Intersex activist Tatenda Ngwaru shares her story at Civic Life Lunch

Tatenda Ngwaru, founder of the first intersex organization in Zimbabwe, 'True Identity,' suggests what Tufts could do to raise awareness for intersex community in the Rabb room, Lincoln Filene Center on Sept. 30. Mengqi Irina Wang / The Tufts Daily

Tatenda Ngwaru, a Zimbabwean intersex activist and asylum seeker, spoke about her life and work yesterday at a Civic Life Lunch hosted by the Jonathan M. Tisch College of Civic Life. In 2013, Ngwaru founded True Identity, Zimbabwe’s first organization for intersex people.

At the lunch, Ngwaru was accompanied by journalist Robert Tokanel, one of the co-directors of “She’s Not a Boy” (2019), a short documentary that traces Ngwaru’s journey as an intersex woman and activist. Hope Freeman, the director of the LGBT Center and the interim director of the Women’s Center, moderated the conversation. 

The lunch began with a screening of “She’s Not a Boy.” The film described the hardships Ngwaru faced as an intersex person in Zimbabwe, which lacks protections for queer people and where sex between men is prohibited. It also questioned the place of intersex individuals in the LGBTQI community in the United States. When asked if she feels connected to the Pride movement in the film, Ngwaru says she does not feel entirely comfortable within the LGBTQI umbrella.

“Although I do acknowledge what happened here and the history, I was never part of it,” Ngwaru said in the film.
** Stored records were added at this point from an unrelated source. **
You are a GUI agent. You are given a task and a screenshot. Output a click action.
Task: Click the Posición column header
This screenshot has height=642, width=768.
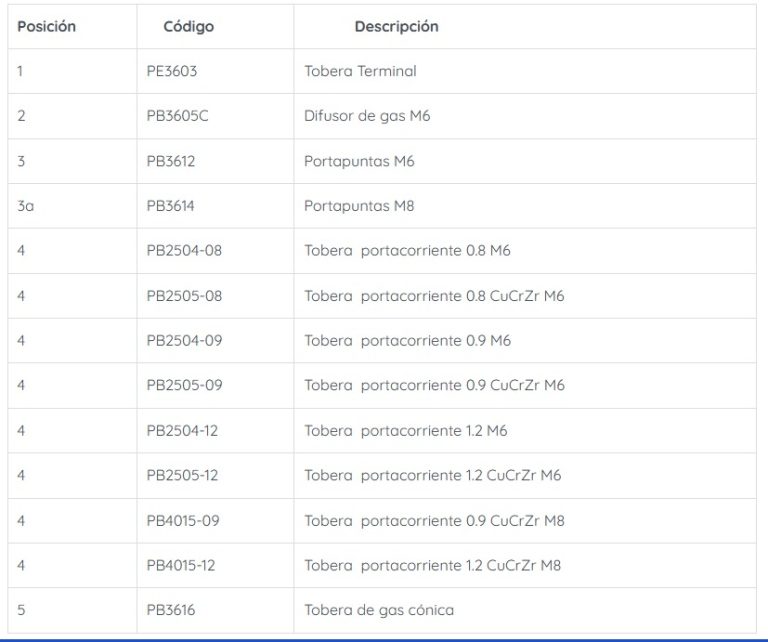click(x=47, y=27)
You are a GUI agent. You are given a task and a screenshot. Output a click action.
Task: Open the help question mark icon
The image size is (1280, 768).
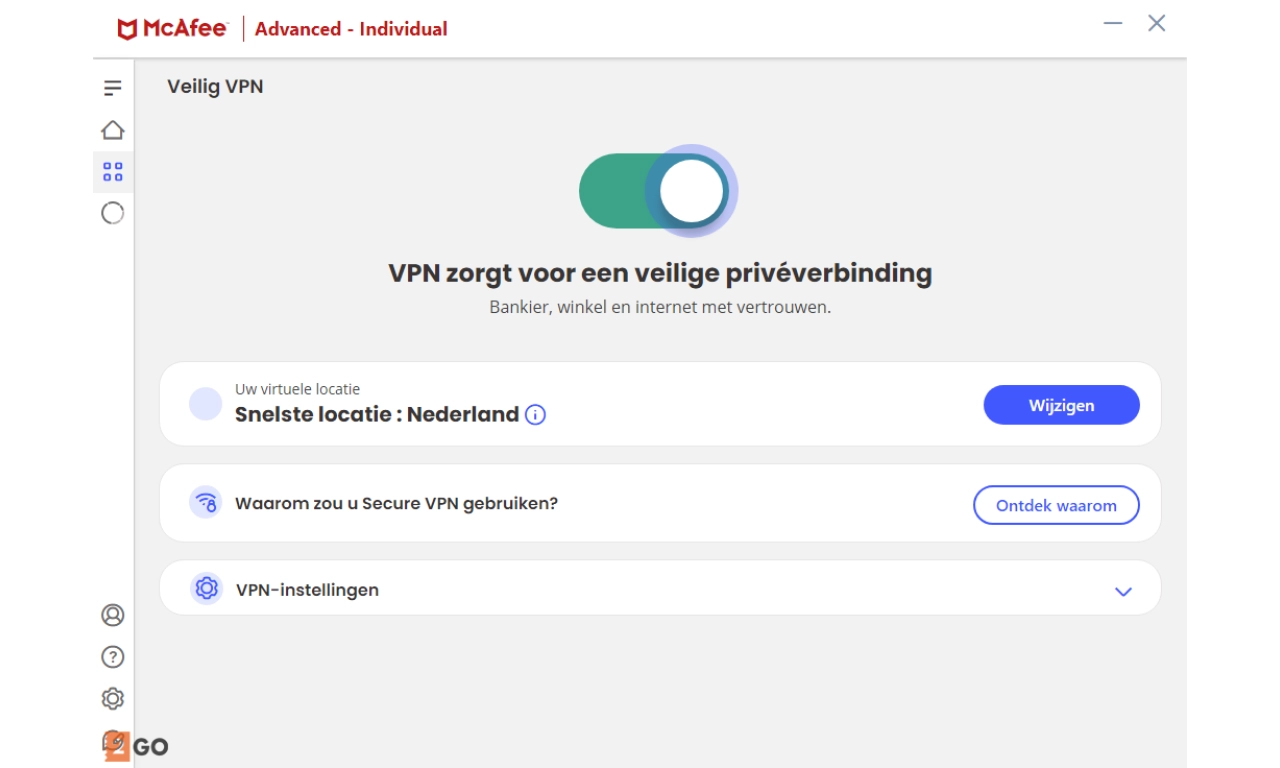tap(112, 657)
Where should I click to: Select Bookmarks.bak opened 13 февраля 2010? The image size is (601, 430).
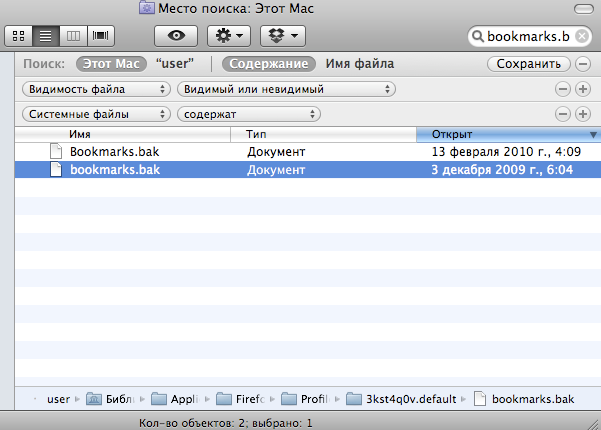click(x=114, y=151)
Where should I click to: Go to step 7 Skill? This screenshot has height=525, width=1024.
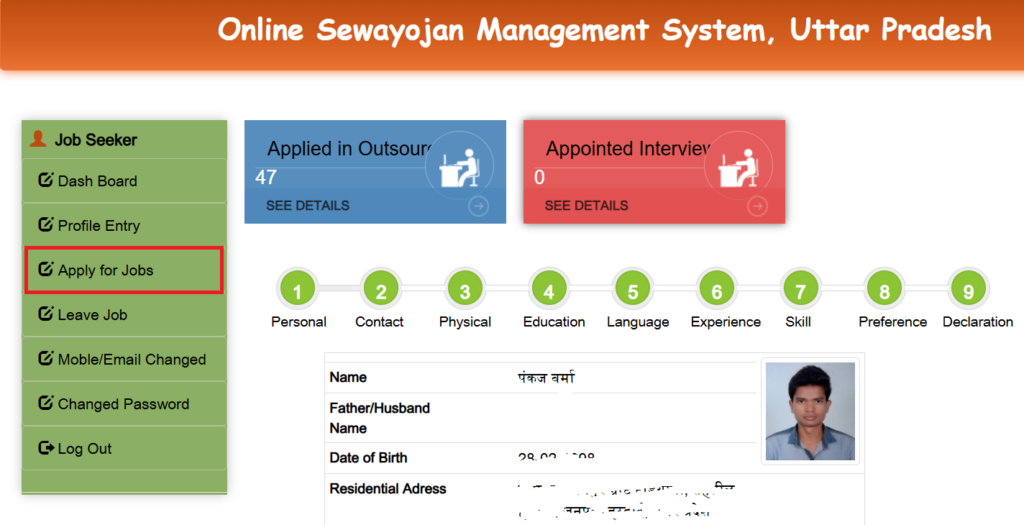(800, 291)
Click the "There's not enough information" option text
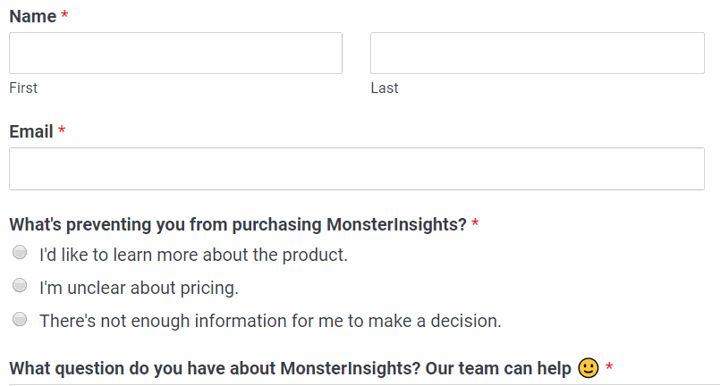The image size is (720, 386). (x=270, y=321)
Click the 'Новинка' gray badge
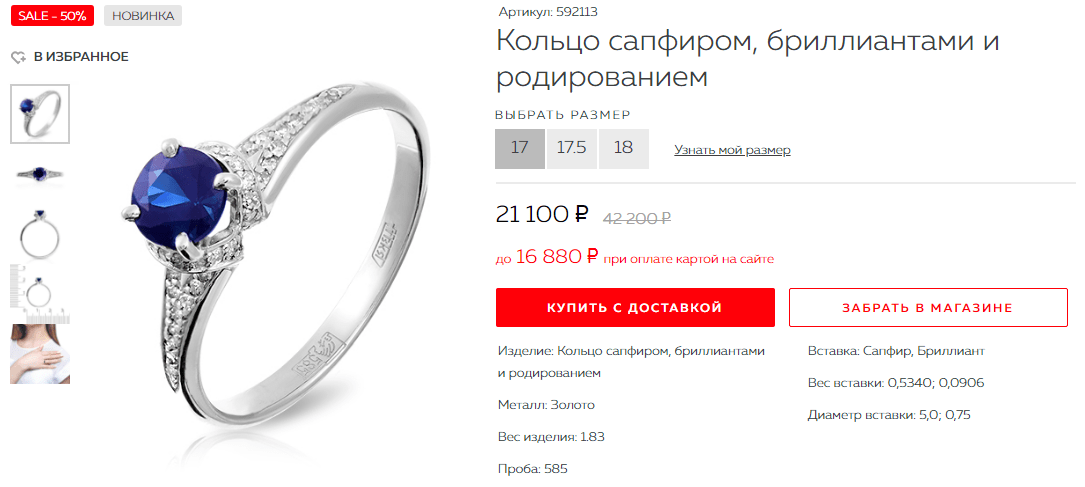This screenshot has width=1085, height=487. click(x=143, y=16)
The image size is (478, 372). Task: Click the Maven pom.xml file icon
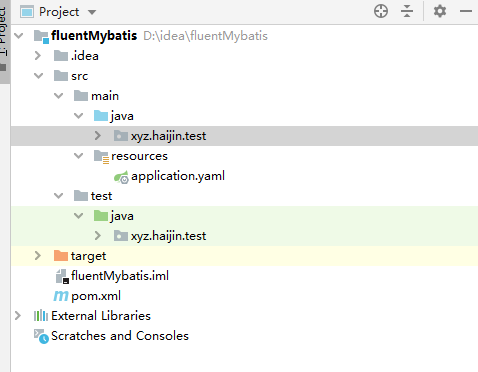pyautogui.click(x=61, y=296)
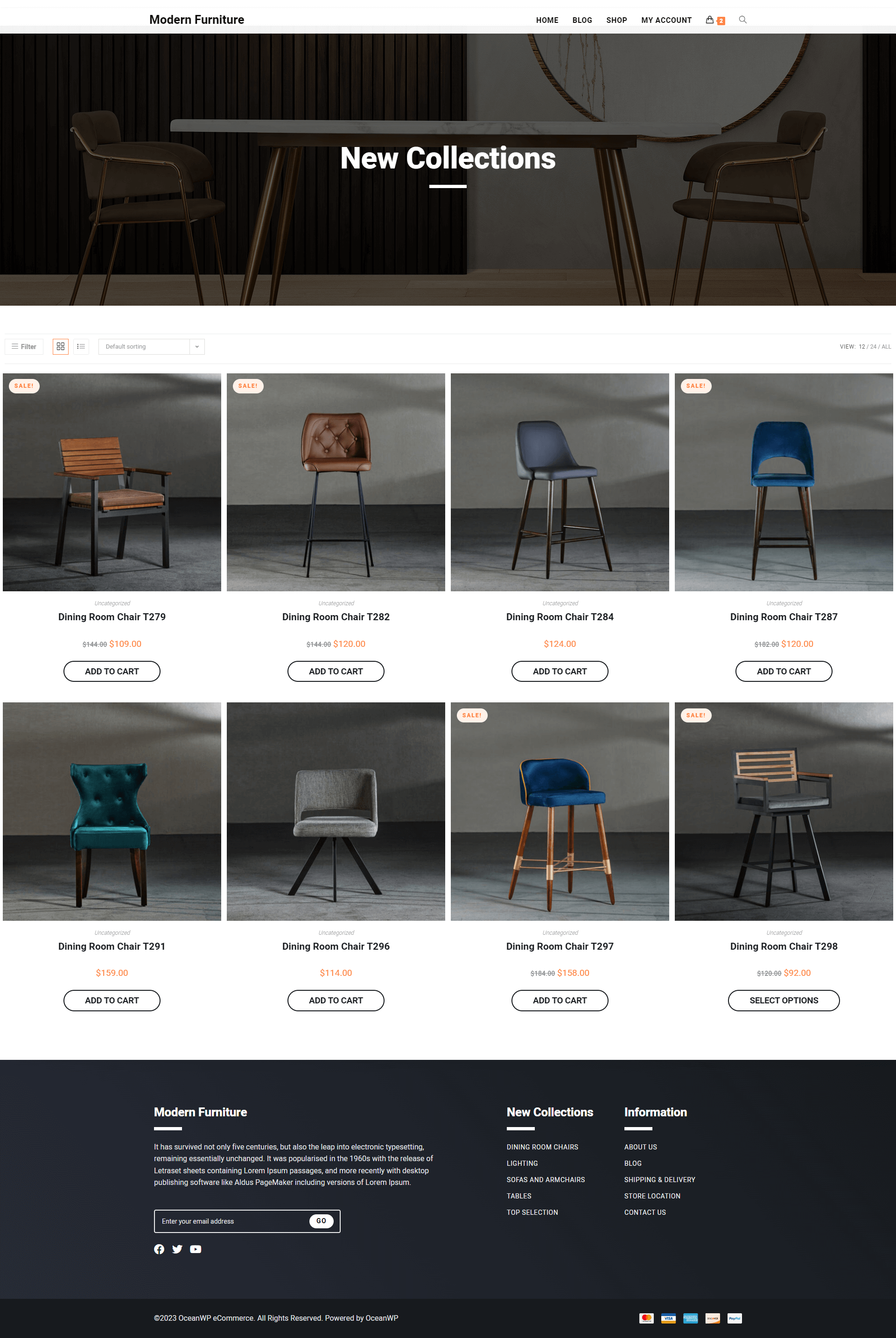The image size is (896, 1338).
Task: Open the Twitter icon in footer
Action: tap(177, 1249)
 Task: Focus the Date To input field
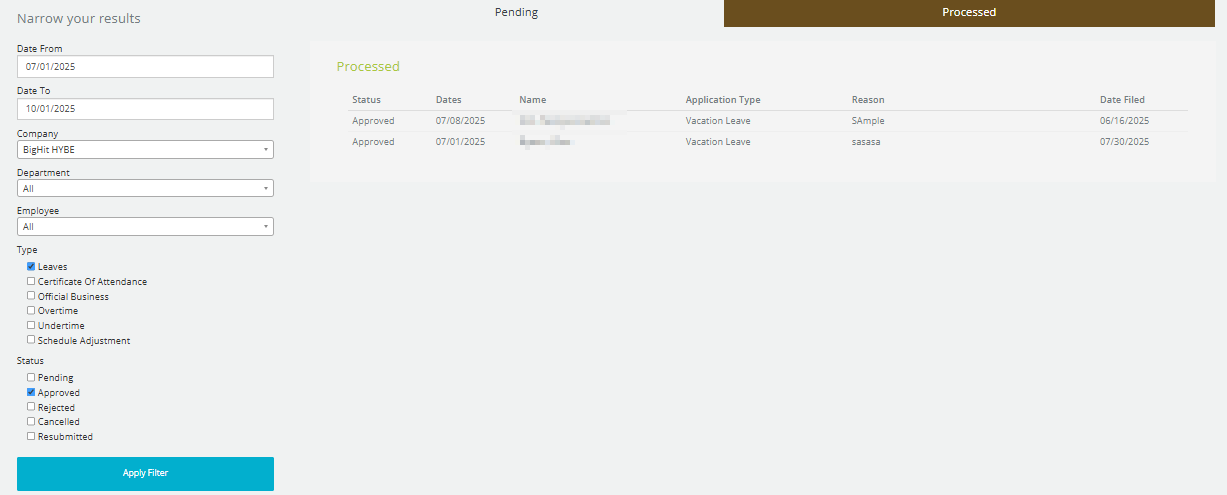tap(145, 109)
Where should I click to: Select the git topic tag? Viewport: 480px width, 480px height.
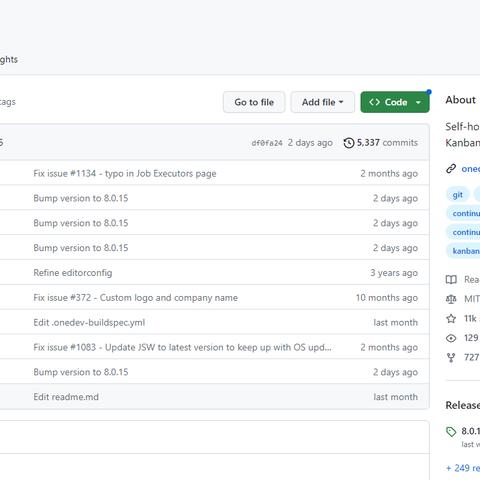click(457, 195)
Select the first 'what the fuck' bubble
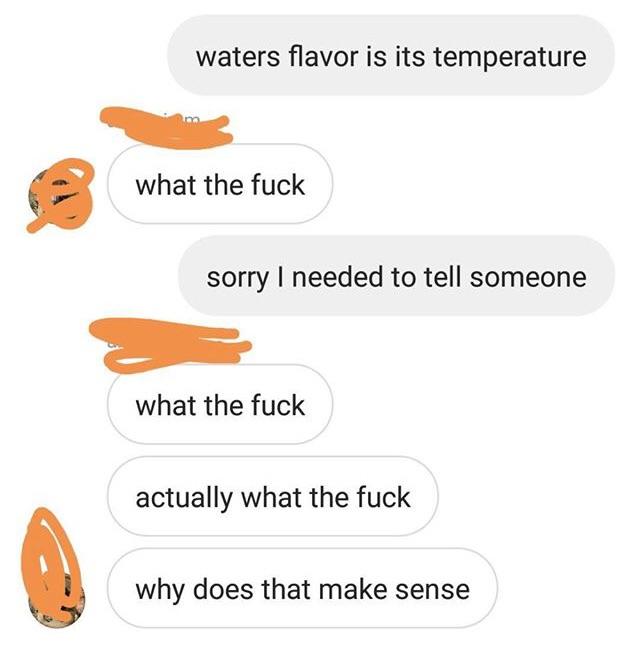The height and width of the screenshot is (649, 640). point(220,184)
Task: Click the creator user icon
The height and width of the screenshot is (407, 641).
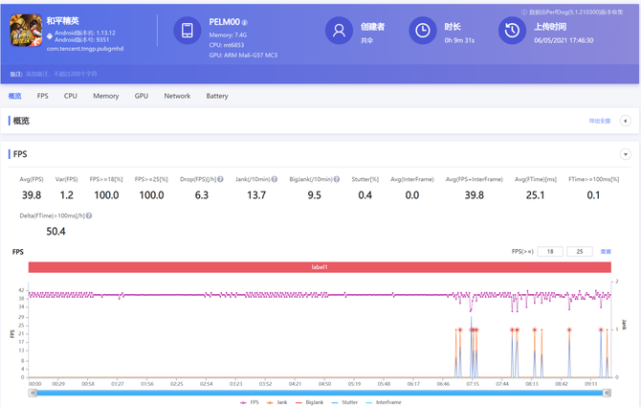Action: point(341,31)
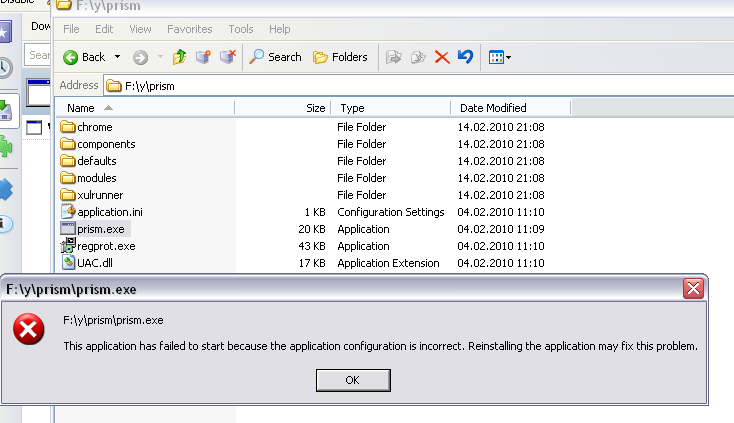Viewport: 734px width, 423px height.
Task: Sort by the Name column header
Action: pyautogui.click(x=81, y=108)
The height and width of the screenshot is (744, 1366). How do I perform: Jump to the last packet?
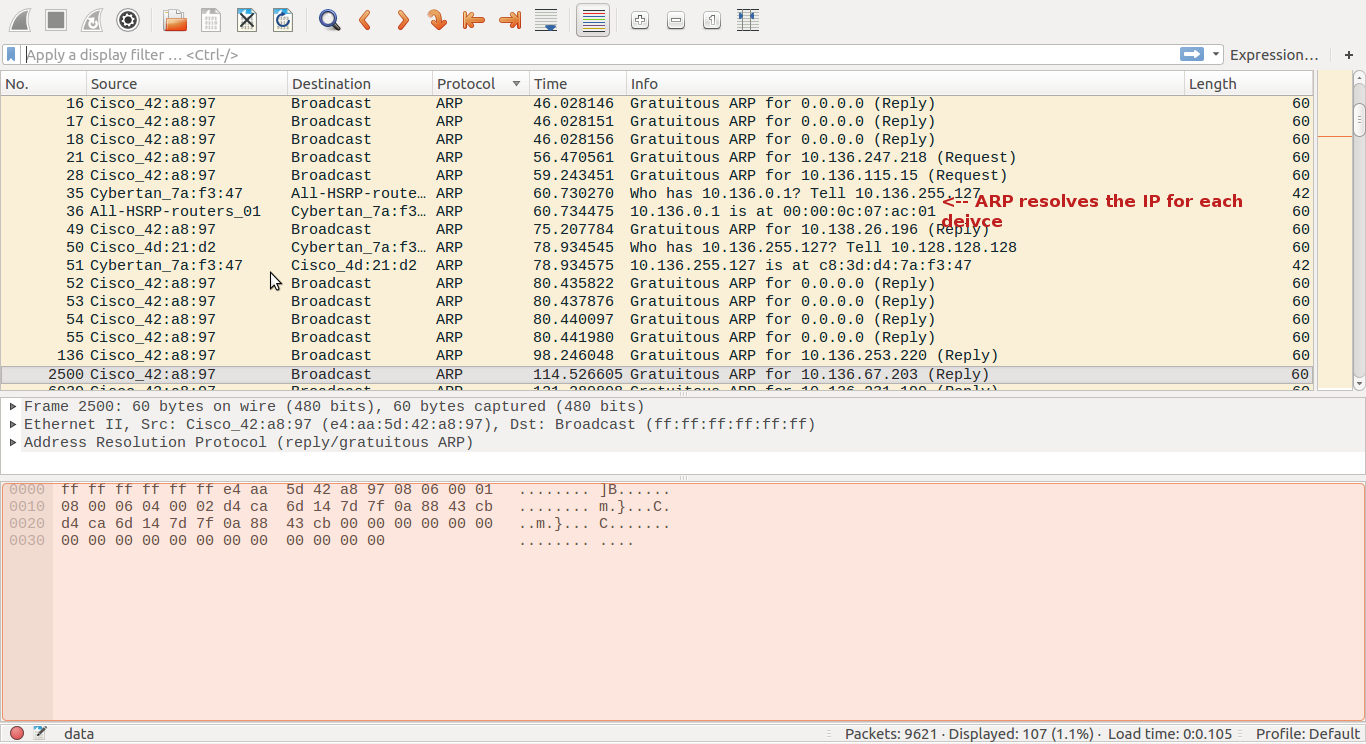click(x=509, y=20)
After the screening, Freeman asked Ngwaru about the concerns and demands of intersex people. Ngwaru said invisibility is a major concern of the intersex community, and that its members demand a platform for sharing their stories. Ngwaru also emphasized her marginalization as a black intersex woman, underscoring that intersectional intersex individuals are most in need of a platform.

True Identity, Ngwaru explained, grew out of a need for intersex visibility. The organization includes transgender people because before Ngwaru realized she was intersex, she conceived of herself as a transgender woman. Currently, no one is running the organization because intersex and queer life is so heavily policed in Zimbabwe.

“I feel like I deserted [True Identity] in a way because I wanted to be alive,” Ngwaru said. “No one is strong enough at the moment to carry it through.”

Ngwaru said she has not seen her parents, with whom she is very close, since she left for the U.S. in August 2016. Still, she explained that her work energizes her despite being so far from home. She joked that religion and occasional drinking help her maintain hope.

“I love Jesus, but I drink a little … I speak to my parents every single day, because it’s a reminder of where I come from and how strong that foundation is,” she said. 

Moments in the film revealed a more hopeful side to Ngwaru’s story. 

“I am a black woman, I am an immigrant and I’m an intersex woman,” she said. “That is something that is just built automatically to destroy me, but from that, I rise.”

She echoed this sentiment in her talk at Tufts.

“When I made the decision to tell my story and be an open book, it’s a responsibility that I took, that I want to see myself following through with, and I don’t want to ever leave it,” she said. “That is the reason why I was born the woman that I am, [to] tell stories, so that I can be a topic in people’s living rooms, and so that … I can change people’s minds for the better.”